Aim of the task:
Rewrite the data from the line containing "Task: Reload the current page" through the end, replacing "screenshot" with "screen capture" and leaving everything else unchanged.
----
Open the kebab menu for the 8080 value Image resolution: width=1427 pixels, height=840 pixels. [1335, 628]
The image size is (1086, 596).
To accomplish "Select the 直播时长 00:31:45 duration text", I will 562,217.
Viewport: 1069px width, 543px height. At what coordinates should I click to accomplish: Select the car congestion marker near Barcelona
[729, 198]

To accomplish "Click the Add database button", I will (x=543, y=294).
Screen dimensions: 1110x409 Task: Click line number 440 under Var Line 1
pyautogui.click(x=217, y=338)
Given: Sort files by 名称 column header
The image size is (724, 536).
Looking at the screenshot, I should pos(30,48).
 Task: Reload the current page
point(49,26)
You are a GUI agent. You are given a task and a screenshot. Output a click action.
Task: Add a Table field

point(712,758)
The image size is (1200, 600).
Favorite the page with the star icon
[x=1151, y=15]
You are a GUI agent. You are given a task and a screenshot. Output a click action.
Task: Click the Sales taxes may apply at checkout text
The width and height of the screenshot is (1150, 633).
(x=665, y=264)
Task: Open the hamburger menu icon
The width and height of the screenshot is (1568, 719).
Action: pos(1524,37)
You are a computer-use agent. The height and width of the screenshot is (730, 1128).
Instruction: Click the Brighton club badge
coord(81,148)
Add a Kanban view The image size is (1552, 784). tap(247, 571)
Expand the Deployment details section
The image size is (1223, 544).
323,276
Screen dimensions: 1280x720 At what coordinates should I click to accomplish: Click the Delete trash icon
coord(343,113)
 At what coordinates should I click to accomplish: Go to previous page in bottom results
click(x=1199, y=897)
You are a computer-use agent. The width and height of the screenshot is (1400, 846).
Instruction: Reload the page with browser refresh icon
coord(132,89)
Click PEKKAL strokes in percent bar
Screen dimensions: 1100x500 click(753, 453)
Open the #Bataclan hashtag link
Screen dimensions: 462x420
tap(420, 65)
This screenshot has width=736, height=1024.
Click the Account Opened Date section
----
The answer:
 Task: Reload the current page
point(49,26)
You are a GUI agent. You are given a task and a screen capture. Output a click action.
Task: Add a Table field

point(712,758)
The image size is (1200, 600).
Favorite the page with the star icon
[x=1151, y=15]
You are a GUI agent. You are given a task and a screen capture. Output a click action.
Task: Click the Sales taxes may apply at checkout text
The width and height of the screen capture is (1150, 633).
(x=665, y=264)
Task: Open the hamburger menu icon
The width and height of the screen capture is (1568, 719).
Action: pos(1524,37)
You are a computer-use agent. The height and width of the screen capture is (730, 1128).
Instruction: Click the Brighton club badge
coord(81,148)
Add a Kanban view The image size is (1552, 784). tap(247, 571)
Expand the Deployment details section
The image size is (1223, 544).
323,276
Screen dimensions: 1280x720 At what coordinates should I click to accomplish: Click the Delete trash icon
coord(343,113)
 At what coordinates should I click to accomplish: Go to previous page in bottom results
click(x=1199, y=897)
You are a computer-use agent. The width and height of the screen capture is (1400, 846).
Instruction: Reload the page with browser refresh icon
coord(132,89)
Click PEKKAL strokes in percent bar
Screen dimensions: 1100x500 click(753, 453)
Open the #Bataclan hashtag link
Screen dimensions: 462x420
tap(420, 65)
This screen capture has width=736, height=1024.
Click the Account Opened Date section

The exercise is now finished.